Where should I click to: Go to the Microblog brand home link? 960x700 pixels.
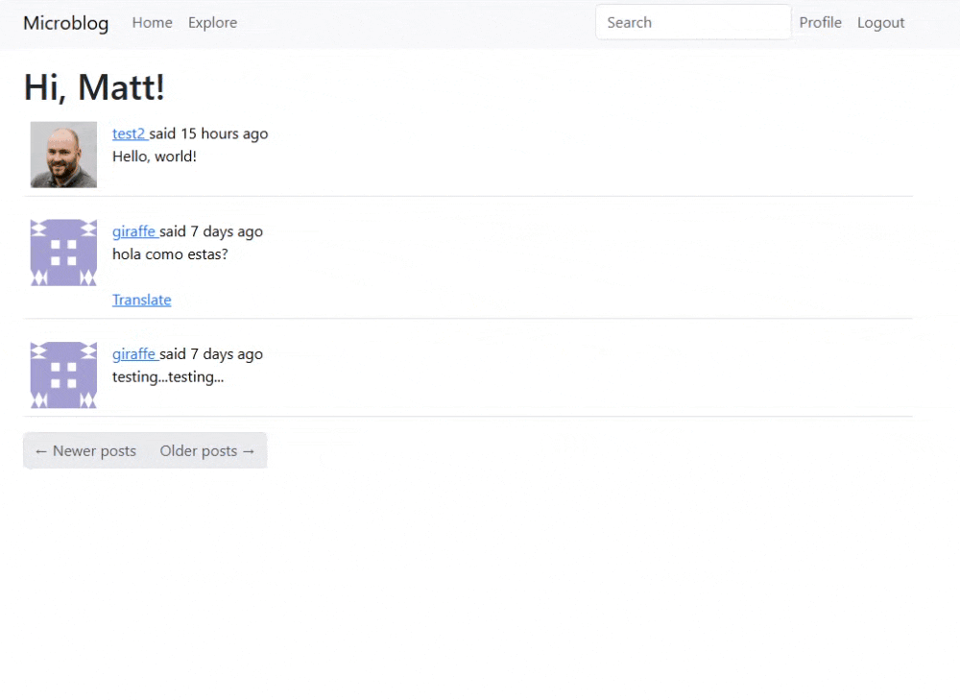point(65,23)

# # #

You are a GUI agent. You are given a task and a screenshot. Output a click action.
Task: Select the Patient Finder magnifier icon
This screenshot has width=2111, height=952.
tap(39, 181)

# # #

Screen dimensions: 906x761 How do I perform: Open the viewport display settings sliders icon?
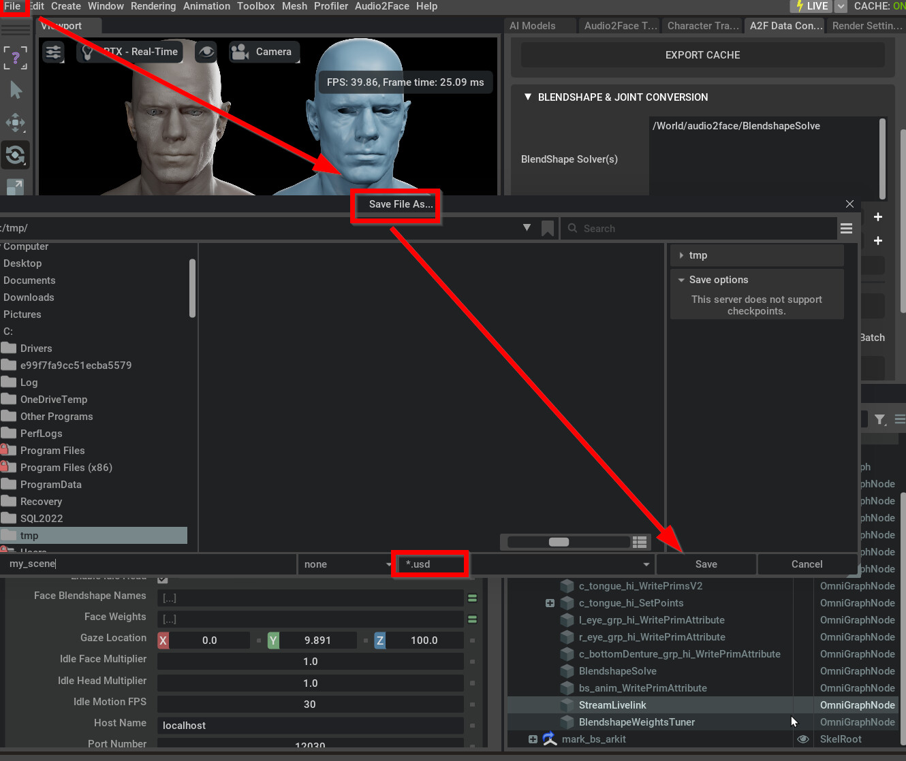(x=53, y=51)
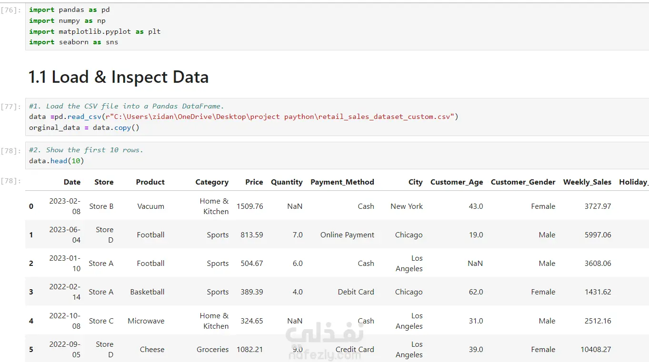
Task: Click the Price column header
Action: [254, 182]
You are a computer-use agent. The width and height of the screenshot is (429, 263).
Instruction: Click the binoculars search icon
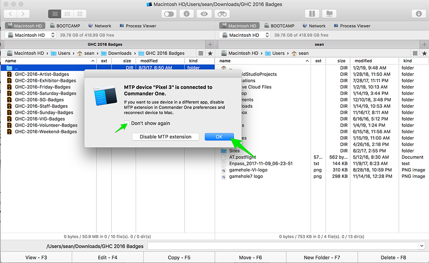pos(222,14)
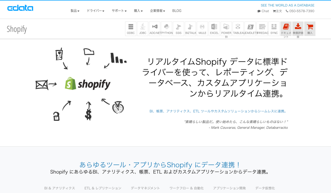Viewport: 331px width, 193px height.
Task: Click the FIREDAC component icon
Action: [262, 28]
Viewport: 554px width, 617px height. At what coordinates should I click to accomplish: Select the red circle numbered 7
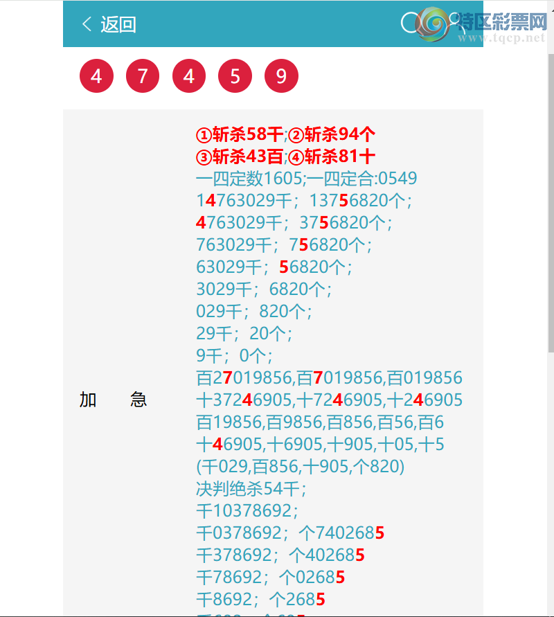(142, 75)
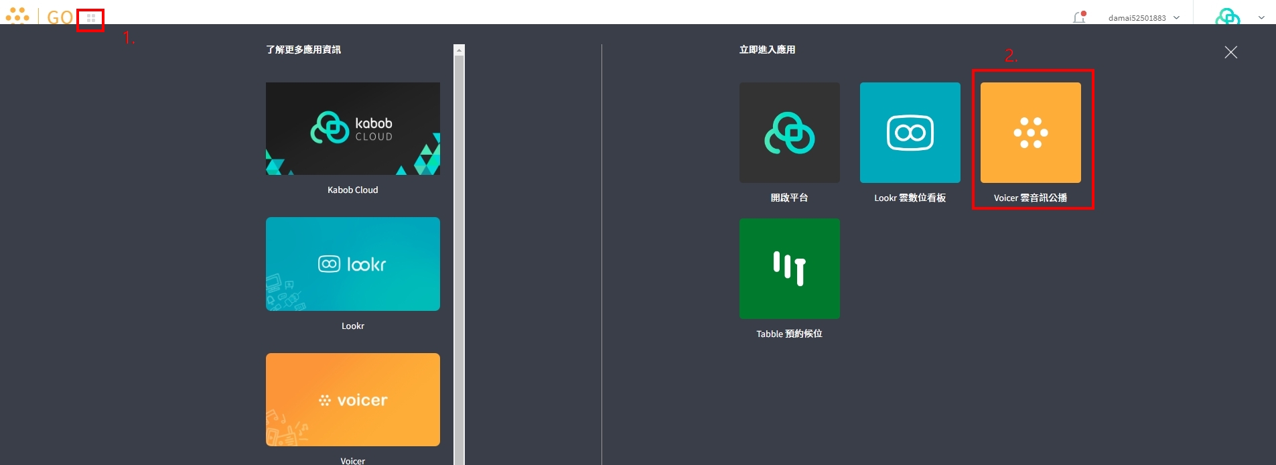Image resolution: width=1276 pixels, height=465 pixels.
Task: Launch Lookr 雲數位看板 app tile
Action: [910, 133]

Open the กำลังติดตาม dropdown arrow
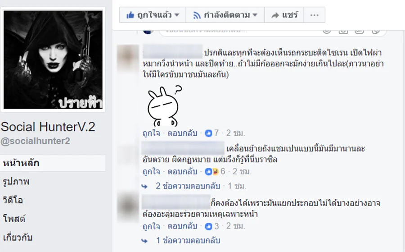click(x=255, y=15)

# # #

» **ASSIGNED TASK**
Scan the listing for the string "agent" and copy every line that carries it.

» **ANSWER SECTION**
You are a GUI agent. You are given a task and a screenshot. Output a click action.
You are a computer-use agent. The width and height of the screenshot is (429, 263).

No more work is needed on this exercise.